Mel e Hilary já viajaram juntas por todo o Brasil!

O cão-guia dá à pessoa com deficiência uma enorme sensação de liberdade e independência. Mel, que é turismóloga e adora viajar, já fez inúmeras viagens com Hilary para diversas partes do Brasil e do mundo. As aventuras estão registradas no seu perfil do Instagram @4pataspelomundooficial . “Viajar com a Hilary é maravilhoso! É uma autonomia que eu não tenho com a bengala. Como eu faço muita viagem sozinha, ela me dá muito mais segurança para fazer caminhadas, conhecer os lugares, não precisar de pessoas 100% do tempo…”, conta Mel. 

A presença de Hilary garante que Mel aprecie tudo durante a viagem com muito conforto, segurança e diversão, assim como qualquer um.
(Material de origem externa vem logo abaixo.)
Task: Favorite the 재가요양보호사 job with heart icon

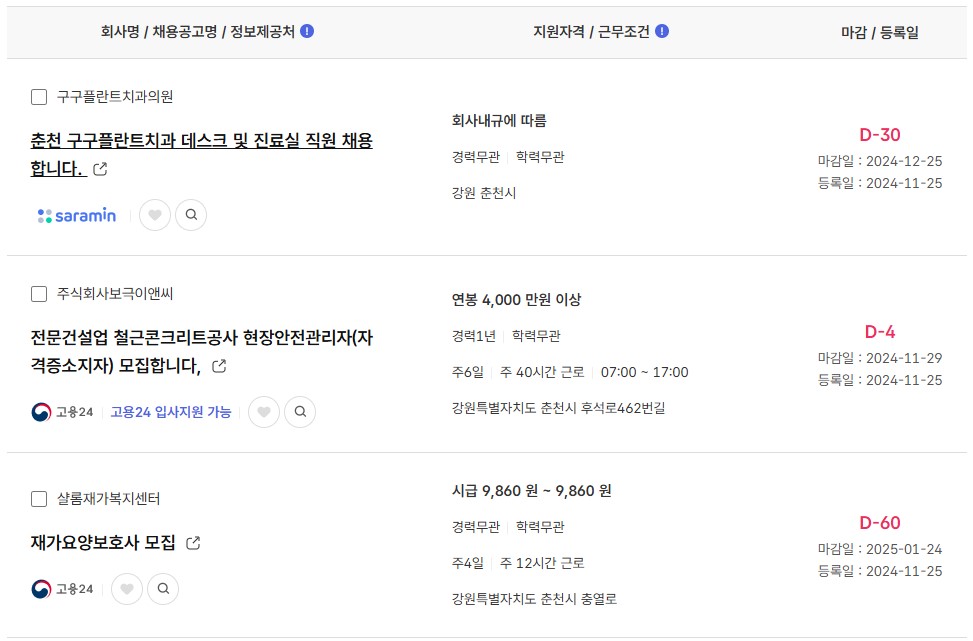Action: click(127, 589)
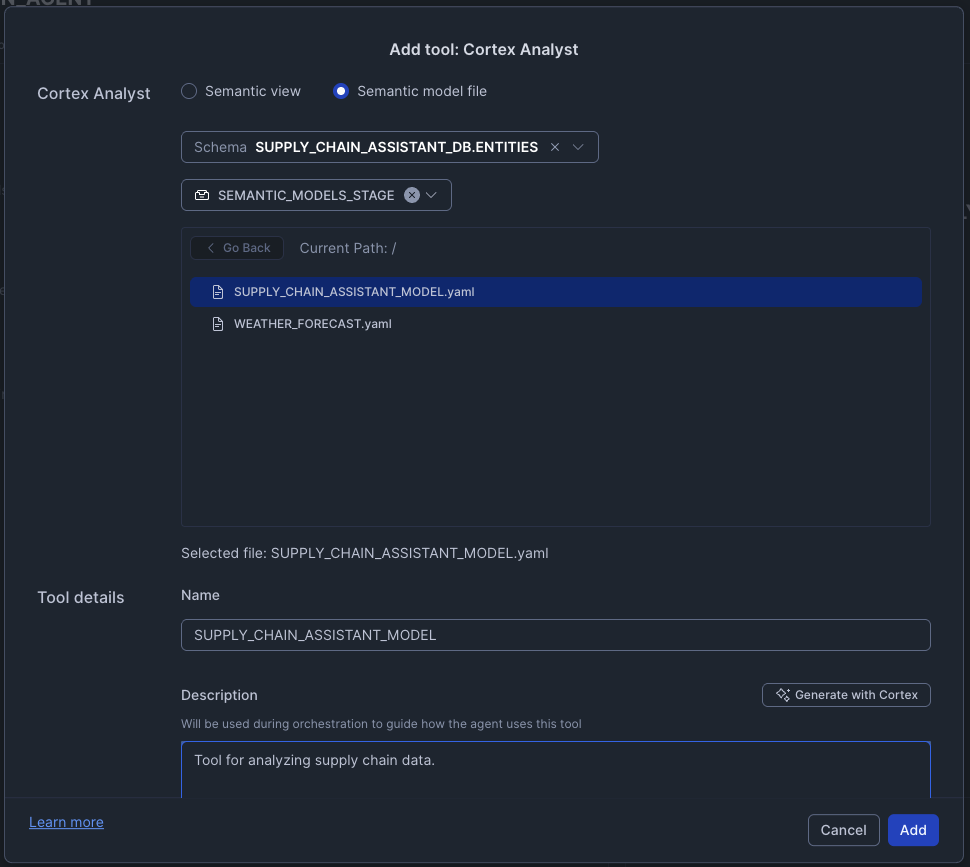The height and width of the screenshot is (867, 970).
Task: Select the Semantic model file radio button
Action: click(341, 91)
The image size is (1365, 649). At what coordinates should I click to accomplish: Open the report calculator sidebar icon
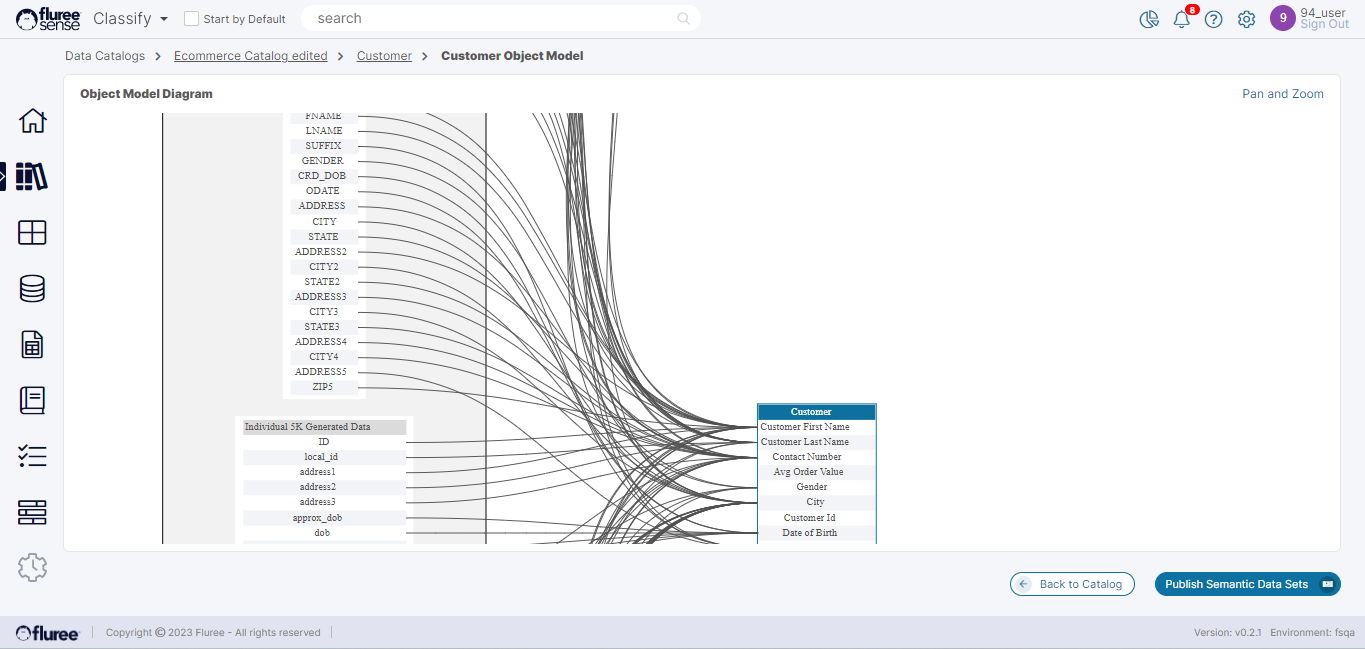32,345
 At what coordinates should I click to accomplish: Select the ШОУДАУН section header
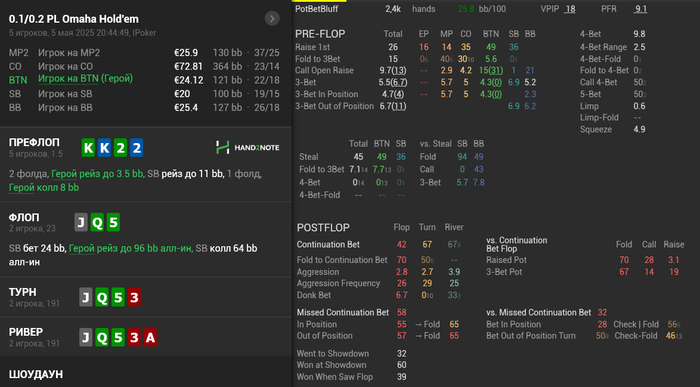pyautogui.click(x=36, y=374)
A tutora conta que, juntas, elas caminham na praia, curtem a maresia e fazem companhia uma à outra. Afinal, a relação que elas têm não é apenas de cão-guia e tutora, mas de companheirismo, lealdade e amizade. "A Hilary me proporciona essa liberdade que é algo indescritível”, afirma. A história de Mel e Hilary é a prova de que a relação de confiança, cumplicidade e companheirismo entre cão-guia e tutor é muito mais profunda do que se imagina.